Supplied passage:

Self-Propelled Mower

The disclosure relates to the technical field of mowers, and particularly to a self-propelled mower.

A mower is a mechanical tool used for trimming lawns, and it comes in various forms. However, most mowers used by households are self-propelled. These types of mowers typically have a frame, a bottom of the frame is provided with rotating cutting blades facing towards the ground, a front of the frame is provided with moving wheels, and a rear of the frame is provided with driving wheels. When the mower is in use, a power component is activated to rotate the cutting blades rapidly, the moving wheels and the driving wheels make contact with the ground, and the user holds the push handle and pushes the mower forward to trim the grass along the way. In existing mowers, a driving assembly is mostly directly connected to the cutting blades through an output shaft for power transmission, which is convenient to install and provides direct power output. However, there are several drawbacks in practical use: when the cutting blades hit hard objects or become entangled with a large amount of debris, the cutting blades can become jammed, directly affecting the power output of the driving assembly and affecting the continuity of the mowing operation. Usually, it is necessary to shut down and restart the engine, which impacts work efficiency, and even causes damage to the driving assembly in serious cases.

Based on the above problems, the disclosure aims to provide a self-propelled mower that significantly reduces the impact of cutting blade jamming on the power output of the driving assembly, ensuring the efficiency of lawn mowing operations and preventing damage to the driving assembly.

The disclosure is achieved through the following technical solution.

A self-propelled mower includes a frame, a mowing assembly, a moving assembly and a driving assembly. The driving assembly includes a driving member and a transmission mechanism, the driving member includes an output shaft, and the transmission mechanism includes a gear unit and a belt pulley unit. The gear unit is drivingly connected to the output shaft of the driving member. The mowing assembly includes a rotating cutting blade, the rotating cutting blade is provided with a power shaft, and the power shaft of the rotating cutting blade is drivingly connected to the belt pulley unit. The gear unit is configured to transmit power provided by the driving member to the belt pulley unit through a transmission shaft. The belt pulley unit includes a first pulley, a second pulley, and a swing wheel, the first pulley and the second pulley are in transmission connection by a first synchronous belt, the swing wheel is disposed between the first pulley and the second pulley, and the swing wheel is disposed to press against an outer side of the first synchronous belt and push a first side of the first synchronous belt towards a second side of the first synchronous belt. The swing wheel is disposed on a swing arm configured to swing relative to the first pulley and the second pulley, the swing arm is provided with a tension spring, and the tension spring is configured to provide a force for the swing wheel to press against the first synchronous belt.

In an embodiment, the output shaft of the driving member is arranged horizontally, and the power shaft of the rotating cutting blade is arranged vertically. The gear unit includes a first gear and a second gear meshing with each other, and the first gear and the second gear are bevel gears. The transmission shaft is arranged vertically, the first gear is fixedly connected to the output shaft of the driving member, the second gear is fixedly disposed on an upper end of the transmission shaft, and the first pulley is fixedly disposed on a lower end of the transmission shaft.

Activity list:
1. According to the mower description, what type of gears are the first gear and the second gear?
2. Proceed with the mower description, picking up after its final sentence.
The entries after the mower description aren't needed for any of the work here.

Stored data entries
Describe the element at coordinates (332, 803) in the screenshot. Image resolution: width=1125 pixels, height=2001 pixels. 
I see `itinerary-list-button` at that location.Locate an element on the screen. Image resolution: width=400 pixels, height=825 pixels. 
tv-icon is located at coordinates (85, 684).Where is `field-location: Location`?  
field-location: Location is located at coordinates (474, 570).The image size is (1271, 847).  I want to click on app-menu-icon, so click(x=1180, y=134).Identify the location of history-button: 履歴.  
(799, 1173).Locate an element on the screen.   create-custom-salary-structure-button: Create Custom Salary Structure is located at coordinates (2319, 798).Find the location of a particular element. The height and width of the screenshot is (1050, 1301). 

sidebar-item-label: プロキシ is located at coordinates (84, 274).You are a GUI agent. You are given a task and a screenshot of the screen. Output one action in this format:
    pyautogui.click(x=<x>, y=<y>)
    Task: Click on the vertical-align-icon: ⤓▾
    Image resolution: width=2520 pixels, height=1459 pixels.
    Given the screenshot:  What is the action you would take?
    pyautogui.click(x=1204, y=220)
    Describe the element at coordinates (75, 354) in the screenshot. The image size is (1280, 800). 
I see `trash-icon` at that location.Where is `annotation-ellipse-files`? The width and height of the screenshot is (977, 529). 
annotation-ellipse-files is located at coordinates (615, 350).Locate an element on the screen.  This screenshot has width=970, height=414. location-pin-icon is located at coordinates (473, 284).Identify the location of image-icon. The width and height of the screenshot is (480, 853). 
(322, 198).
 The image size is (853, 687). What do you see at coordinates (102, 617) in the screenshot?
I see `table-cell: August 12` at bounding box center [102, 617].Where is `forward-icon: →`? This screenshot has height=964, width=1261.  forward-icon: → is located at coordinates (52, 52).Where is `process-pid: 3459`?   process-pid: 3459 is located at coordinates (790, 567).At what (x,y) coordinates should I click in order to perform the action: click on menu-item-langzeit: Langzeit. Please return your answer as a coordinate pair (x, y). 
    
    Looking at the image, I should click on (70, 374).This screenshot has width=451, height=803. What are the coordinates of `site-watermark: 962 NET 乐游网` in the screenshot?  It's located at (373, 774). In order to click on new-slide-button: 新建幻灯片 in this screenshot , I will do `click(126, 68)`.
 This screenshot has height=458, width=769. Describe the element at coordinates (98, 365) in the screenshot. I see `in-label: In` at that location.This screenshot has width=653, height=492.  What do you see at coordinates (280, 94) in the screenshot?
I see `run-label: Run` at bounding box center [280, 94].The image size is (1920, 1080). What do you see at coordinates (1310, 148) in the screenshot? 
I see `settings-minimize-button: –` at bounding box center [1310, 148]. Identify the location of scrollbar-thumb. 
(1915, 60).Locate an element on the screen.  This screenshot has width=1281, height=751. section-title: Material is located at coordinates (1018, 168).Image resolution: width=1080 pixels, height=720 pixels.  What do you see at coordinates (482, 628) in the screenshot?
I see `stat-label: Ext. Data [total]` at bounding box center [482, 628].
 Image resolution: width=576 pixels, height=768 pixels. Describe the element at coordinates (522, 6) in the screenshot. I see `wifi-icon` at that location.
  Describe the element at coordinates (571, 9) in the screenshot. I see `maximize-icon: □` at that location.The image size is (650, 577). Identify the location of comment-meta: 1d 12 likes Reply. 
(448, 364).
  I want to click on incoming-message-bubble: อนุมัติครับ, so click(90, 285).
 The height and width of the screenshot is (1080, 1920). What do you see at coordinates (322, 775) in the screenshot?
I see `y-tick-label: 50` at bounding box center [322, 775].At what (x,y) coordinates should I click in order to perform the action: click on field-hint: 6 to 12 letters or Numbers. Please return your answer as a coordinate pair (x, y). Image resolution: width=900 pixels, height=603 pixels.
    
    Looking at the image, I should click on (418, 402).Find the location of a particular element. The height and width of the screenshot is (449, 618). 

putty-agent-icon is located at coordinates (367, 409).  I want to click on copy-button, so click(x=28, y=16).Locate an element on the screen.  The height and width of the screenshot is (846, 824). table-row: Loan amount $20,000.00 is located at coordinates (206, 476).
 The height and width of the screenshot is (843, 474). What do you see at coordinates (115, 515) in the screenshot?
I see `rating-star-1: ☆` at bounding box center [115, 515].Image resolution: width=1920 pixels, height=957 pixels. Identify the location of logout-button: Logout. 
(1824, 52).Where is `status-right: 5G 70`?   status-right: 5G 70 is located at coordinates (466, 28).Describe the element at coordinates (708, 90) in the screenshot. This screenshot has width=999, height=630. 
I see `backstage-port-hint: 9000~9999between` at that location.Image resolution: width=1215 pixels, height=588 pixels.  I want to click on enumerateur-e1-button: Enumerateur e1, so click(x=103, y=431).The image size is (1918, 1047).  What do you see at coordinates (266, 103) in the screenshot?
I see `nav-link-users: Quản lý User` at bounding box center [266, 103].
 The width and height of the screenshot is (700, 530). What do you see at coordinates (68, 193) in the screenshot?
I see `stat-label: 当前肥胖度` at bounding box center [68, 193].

Outputs by task:
1. Bevel gears.

2.
In an embodiment, the mowing assembly includes the rotating cutting blade, the power shaft of the rotating cutting blades is rotatably assembled on a mounting plate, and the second pulley is fixedly sleeved onto the power shaft and disposed below the mounting plate.

In an embodiment, the swing arm includes a rotation end and an assembly end opposite to each other, the rotation end is rotatably assembled on the mounting plate, and the swing wheel is disposed to suspend below the assembly end. An end of the tension spring is hooked onto the assembly end, and another end of the tension spring is hooked onto the frame.

In an embodiment, a central axis of the swing wheel is parallel to a central axis of the first pulley and a central axis of the second pulley, and the swing wheel is disposed close to the first pulley.

In an embodiment, the frame includes a housing covering on the rotating cutting blade, the housing defines a mowing cavity configured for a rotary operation of the rotating cutting blade; a side wall of the housing defines a first grass outlet communicating with the mowing cavity, and a rear side of the housing defines a second grass outlet communicating with the mowing cavity.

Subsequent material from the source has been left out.